● **Required task**
Rewrite the rows below with "start date" replaced by "end date", and keep every other part unchanged.

____________________

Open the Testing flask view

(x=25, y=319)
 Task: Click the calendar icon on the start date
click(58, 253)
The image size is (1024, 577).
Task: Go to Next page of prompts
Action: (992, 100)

____________________

● **Result below**
Open the Testing flask view

(x=25, y=319)
 Task: Click the calendar icon on the end date
click(58, 253)
The image size is (1024, 577).
Task: Go to Next page of prompts
Action: (992, 100)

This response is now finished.